The two markers chosen by our study to assess periodontal inflammation were IL-1 β and IL-8. In periodontitis patients both IL-1 β and IL-8 have been reported in GCF and periodontal tissues. The amount of these ILs has been closely associated with periodontal disease severity.[12,22,34] The concentration of these pro-inflammatory cytokines gives us a measure of local inflammation.[12,13,22] IL-1 β acts on endothelial cells to promote adhesion and migration of leukocytes into inflamed tissue sites inducing periodontal inflammation. Over production of IL-1 causes periodontal tissue destruction and blocking by receptor antagonist promotes healing and regeneration.[35] IL-8 is known as leukocyte chemotactic cytokine and plays a multifunctional role in the pathogenesis of periodontal disease. Il-8 regulates neutrophil chemotaxis, angiogenesis, and epithelial proliferation by specific receptors.[35]

The physical placement of raw or processed tobacco leads to the release of nicotine into the oral mucosa.[13,14] Nicotine is the primary addictive substance in snuff and has shown to affect the levels of cytokine and inflammatory mediators.[36,37] Johnson et al.[13,36] found nicotine increasing levels of PGE2, IL-1 β, IL-8 in gingival keratinocyte cultures and Payne et al.[38] have shown the deleterious effect on fibroblasts. This local effect can affect the inflammatory profile of the gingival and periodontal tissues supplementing the periodontal destruction. However, our results revealed that there are no enhanced IL-1 β and IL-8 levels from snuff use. Both the periodontitis groups showed similar levels of the tested cytokines proving that the use of snuff does not affect the inflammatory pathway of periodontitis. Similar observations were seen in the study on gutka by Jacob et al.,[22] Poore et al.,[14] and Bernzweig et al.[37] on ST users. In vitro study by Payne et al.[37] on ST and cigarette smoke extract showed similar results. Few studies on ST have shown an increase in IL levels.[13,36,39] Nicotine, the common ingredient, failed to show any effect on IL-1 β secretion in blood monocytes, lymphocytes or gingival mono-nuclear cells.[14,37,38] One of the reasons could be the inclusion of patient with periodontitis, which could have caused maximal stimulation of inflammatory cells residing in gingival tissues, and this would have prevented further increase even after the use of snuff.[37]

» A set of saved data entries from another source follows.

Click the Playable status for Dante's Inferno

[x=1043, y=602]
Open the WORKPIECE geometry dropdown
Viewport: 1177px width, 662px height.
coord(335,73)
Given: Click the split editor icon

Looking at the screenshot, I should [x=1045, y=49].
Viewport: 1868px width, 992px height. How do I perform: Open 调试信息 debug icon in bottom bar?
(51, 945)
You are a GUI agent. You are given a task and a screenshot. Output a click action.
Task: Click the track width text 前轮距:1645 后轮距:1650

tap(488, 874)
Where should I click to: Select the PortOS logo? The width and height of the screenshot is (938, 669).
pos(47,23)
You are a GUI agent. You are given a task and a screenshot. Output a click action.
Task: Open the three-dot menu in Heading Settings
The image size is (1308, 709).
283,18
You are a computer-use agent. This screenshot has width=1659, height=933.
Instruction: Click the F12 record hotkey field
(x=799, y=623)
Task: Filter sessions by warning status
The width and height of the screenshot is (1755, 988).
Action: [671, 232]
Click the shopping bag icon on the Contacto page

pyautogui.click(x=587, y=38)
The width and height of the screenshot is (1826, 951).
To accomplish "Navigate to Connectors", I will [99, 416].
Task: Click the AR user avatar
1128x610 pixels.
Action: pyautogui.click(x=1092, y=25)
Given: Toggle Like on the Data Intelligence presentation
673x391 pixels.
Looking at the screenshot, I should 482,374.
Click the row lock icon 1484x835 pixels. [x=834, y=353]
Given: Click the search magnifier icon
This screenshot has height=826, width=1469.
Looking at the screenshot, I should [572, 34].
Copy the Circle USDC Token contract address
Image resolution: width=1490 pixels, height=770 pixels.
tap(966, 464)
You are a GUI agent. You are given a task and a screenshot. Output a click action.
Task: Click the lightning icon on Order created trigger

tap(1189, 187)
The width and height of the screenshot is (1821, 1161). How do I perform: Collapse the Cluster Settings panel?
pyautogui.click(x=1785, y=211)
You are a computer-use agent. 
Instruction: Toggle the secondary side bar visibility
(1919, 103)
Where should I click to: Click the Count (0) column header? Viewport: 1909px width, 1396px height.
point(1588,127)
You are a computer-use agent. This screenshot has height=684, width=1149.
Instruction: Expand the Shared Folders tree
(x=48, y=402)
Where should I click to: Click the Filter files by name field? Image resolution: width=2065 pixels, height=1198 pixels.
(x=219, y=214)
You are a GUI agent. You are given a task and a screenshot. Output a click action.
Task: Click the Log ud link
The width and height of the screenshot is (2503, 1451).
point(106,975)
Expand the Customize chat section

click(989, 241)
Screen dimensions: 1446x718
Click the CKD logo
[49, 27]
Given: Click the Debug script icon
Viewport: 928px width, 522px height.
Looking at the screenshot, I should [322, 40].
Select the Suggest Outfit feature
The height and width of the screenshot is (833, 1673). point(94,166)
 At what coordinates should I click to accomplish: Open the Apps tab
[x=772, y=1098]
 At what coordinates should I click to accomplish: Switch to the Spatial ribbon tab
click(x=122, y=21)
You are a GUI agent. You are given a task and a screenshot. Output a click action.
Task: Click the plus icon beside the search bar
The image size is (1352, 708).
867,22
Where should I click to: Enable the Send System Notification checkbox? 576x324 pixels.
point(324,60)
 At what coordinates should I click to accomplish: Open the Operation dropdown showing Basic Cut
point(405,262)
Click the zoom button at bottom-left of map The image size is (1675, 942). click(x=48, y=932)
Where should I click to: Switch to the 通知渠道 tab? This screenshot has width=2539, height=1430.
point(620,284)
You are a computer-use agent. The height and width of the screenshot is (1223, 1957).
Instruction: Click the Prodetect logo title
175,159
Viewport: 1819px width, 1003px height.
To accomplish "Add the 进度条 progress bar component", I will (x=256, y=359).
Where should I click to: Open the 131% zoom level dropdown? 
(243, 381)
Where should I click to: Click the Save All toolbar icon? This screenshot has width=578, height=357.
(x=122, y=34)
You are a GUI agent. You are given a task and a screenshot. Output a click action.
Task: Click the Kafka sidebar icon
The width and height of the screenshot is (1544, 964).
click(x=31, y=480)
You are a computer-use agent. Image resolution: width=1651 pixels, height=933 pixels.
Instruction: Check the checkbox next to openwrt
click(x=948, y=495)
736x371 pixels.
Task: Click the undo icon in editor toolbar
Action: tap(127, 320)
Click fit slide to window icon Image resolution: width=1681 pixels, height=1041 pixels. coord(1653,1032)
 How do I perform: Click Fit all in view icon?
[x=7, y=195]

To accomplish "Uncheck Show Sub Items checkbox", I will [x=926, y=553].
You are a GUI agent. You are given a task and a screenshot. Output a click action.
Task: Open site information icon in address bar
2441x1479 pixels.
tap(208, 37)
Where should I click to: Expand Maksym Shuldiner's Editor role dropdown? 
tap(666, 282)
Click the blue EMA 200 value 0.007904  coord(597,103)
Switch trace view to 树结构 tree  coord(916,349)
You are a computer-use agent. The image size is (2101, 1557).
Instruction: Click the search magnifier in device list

Increased levels of IL-1 β was observed in both the periodontitis groups (SP, NS) when compared to healthy group of our study. Increased secretion of IL-1 β occurs in periodontitis.[3,37] However, we found that the levels of IL-8 in periodontitis groups were similar to the healthy group as seen in other studies.[40] Though there was a similar increase in periodontitis groups over the healthy, it did not reach any statistical significance. Arimilli et al.[41] however, found nicotine to suppress the activity of mononuclear immune cells leading to decreased IL-8 levels. IL-8 has been detected in the healthy gingiva, as it plays a role in the constant migration of neutrophils through the gingival tissues and establishes a balance between continuous bacterial challenge and host defense.[35]

One of the limitations of our study was the cross-sectional nature, which precludes us in making any temporal association between periodontal inflammation and snuff use. As well, there was more heterogeneity in the dose of snuff use in our study patients, which could have affected our results.

The authors would like to conclude, that snuff (pulverized tobacco) use leads to periodontal attachment loss by its mechanical and chemical effects. There is no effect of snuff on the inflammatory pathway in the pathogenesis of periodontitis. The findings are based on only two inflammatory mediators and periodontal disease involves a complex network of inflammatory mediators, where the immune system also plays an important role. Therefore, further studies involving other mediators should be carried out if there is consistency to our present findings. This will elucidate the role of snuff in periodontitis.

Financial support and sponsorship

Nil.

Conflicts of interest

The authors of this manuscript declare that they have no conflicts of interest, real or perceived, financial or non-financial in this article.